Purpose: To systematically assess the changes in retinal morphology during the healing of retinal photocoagulation lesions of various clinical grades.
Methods: Rabbits were irradiated with a 532-nm Nd:YAG laser with a beam diameter of 330 microm at the retinal surface, a power of 175 mW, and pulse durations between 5 and 100 ms. Retinal lesions were clinically graded 1 minute after placement as invisible, barely visible, light, moderate, intense, very intense, and rupture and were assessed histologically at six time points from 1 hour to 4 months.
Results: At all pulse durations, the width of the retinal lesions decreased over time. At clinical grades of light and more severe (pulse durations, 10-100 ms), retinal scarring stabilized at 1 month at approximately 35% of the initial lesion diameter. Lesions clinically categorized as barely visible and invisible (pulse durations of 7 and 5 ms) exhibited coagulation of the photoreceptor layer but did not result in permanent scarring. In these lesions, photoreceptors completely filled in the damaged areas by 4 months.

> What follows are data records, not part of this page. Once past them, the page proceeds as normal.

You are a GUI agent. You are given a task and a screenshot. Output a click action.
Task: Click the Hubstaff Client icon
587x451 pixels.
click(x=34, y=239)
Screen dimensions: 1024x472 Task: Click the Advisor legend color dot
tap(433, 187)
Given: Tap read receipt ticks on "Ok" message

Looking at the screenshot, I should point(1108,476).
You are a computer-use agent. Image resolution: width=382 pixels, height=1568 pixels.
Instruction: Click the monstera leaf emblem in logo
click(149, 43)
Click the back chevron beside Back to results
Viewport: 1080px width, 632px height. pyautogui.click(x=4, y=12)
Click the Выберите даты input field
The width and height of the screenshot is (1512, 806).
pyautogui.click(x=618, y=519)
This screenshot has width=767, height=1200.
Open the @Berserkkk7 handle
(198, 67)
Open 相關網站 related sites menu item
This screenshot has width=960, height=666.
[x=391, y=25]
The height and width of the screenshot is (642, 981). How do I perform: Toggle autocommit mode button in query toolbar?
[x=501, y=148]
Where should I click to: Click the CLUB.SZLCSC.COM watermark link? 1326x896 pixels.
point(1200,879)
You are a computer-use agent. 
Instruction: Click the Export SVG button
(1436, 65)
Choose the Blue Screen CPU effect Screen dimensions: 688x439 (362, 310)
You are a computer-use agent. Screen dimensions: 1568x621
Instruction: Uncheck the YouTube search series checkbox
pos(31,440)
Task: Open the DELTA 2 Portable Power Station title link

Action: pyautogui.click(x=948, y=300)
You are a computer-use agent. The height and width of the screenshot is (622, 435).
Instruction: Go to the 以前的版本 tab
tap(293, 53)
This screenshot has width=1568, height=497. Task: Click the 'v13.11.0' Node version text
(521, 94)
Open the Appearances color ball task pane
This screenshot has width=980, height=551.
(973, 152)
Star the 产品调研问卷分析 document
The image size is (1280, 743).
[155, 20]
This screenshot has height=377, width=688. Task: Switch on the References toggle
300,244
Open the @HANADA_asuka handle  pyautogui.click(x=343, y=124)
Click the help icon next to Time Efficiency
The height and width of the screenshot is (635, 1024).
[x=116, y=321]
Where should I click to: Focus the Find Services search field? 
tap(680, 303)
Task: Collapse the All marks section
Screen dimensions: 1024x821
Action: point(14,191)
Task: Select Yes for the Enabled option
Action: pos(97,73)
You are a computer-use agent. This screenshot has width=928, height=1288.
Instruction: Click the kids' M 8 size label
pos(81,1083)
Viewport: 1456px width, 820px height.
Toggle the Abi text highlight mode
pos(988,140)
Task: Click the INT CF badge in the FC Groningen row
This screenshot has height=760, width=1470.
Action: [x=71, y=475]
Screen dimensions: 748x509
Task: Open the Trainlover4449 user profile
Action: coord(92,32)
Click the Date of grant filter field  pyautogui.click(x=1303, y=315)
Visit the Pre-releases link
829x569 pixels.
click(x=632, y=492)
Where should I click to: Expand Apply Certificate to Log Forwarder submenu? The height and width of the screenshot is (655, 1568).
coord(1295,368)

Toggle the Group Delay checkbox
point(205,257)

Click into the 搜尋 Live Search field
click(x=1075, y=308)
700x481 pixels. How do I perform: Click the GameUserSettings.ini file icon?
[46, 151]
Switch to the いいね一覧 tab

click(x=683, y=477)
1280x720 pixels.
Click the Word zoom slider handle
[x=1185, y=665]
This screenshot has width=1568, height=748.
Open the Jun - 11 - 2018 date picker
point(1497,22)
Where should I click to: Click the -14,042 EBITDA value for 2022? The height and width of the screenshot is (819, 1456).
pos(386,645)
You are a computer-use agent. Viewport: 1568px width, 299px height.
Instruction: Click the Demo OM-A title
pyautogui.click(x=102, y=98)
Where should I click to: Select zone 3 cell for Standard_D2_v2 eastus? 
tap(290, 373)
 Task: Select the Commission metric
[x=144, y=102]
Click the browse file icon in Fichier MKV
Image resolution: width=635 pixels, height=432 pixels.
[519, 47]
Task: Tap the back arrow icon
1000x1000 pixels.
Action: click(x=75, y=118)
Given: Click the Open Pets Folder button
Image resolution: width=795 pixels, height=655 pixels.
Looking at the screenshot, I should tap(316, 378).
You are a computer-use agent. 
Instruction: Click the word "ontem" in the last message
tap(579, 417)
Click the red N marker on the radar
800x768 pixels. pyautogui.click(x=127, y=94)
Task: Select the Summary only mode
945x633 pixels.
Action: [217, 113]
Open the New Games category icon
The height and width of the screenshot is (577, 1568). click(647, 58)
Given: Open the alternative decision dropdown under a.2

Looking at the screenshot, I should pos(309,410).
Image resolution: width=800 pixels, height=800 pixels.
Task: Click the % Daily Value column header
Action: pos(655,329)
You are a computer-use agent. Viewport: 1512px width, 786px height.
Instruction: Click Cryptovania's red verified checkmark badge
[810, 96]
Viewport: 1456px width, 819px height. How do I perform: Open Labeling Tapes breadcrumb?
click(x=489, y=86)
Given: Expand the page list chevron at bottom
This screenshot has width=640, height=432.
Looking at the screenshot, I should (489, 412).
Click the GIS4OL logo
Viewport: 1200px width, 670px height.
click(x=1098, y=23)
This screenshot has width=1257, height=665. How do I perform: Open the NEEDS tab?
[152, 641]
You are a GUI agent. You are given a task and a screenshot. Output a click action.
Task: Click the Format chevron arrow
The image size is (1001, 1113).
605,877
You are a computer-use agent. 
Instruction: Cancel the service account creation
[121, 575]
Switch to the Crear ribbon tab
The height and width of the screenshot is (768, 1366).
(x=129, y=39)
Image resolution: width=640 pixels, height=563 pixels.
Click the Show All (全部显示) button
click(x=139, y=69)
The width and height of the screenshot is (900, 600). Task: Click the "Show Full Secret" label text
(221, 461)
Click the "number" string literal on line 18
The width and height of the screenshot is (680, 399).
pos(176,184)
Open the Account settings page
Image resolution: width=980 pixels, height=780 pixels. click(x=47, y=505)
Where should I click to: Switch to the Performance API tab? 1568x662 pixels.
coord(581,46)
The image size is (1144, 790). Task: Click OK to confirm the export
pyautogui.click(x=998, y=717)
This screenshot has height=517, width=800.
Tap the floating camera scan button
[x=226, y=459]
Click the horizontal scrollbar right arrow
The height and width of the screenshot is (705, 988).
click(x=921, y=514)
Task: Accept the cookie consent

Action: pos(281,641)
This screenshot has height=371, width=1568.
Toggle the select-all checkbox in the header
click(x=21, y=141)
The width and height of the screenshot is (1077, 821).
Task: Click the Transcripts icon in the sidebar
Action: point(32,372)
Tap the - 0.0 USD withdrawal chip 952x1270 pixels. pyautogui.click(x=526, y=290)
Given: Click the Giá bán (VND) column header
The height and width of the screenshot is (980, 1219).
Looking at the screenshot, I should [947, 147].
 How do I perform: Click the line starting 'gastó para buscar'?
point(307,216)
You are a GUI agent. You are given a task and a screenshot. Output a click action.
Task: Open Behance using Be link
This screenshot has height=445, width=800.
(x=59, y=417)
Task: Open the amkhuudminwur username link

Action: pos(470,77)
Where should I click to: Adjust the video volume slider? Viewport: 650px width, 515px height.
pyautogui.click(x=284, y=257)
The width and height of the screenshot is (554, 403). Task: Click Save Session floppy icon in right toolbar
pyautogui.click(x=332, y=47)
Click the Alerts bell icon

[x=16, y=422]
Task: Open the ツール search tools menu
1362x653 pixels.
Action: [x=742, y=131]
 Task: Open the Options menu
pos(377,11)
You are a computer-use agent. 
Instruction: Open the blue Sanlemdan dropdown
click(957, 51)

Conclusions: The decreasing width of the retinal damage zone suggests that photoreceptors migrating from unaffected areas fill in the gap in the photoreceptor layer. Laser photocoagulation parameters can be specified to avoid not only the inner retinal damage, but also permanent disorganization and scarring in the photoreceptor layer. These data may facilitate studies to determine those aspects of laser treatment necessary for beneficial clinical response and those that result in extraneous retinal damage.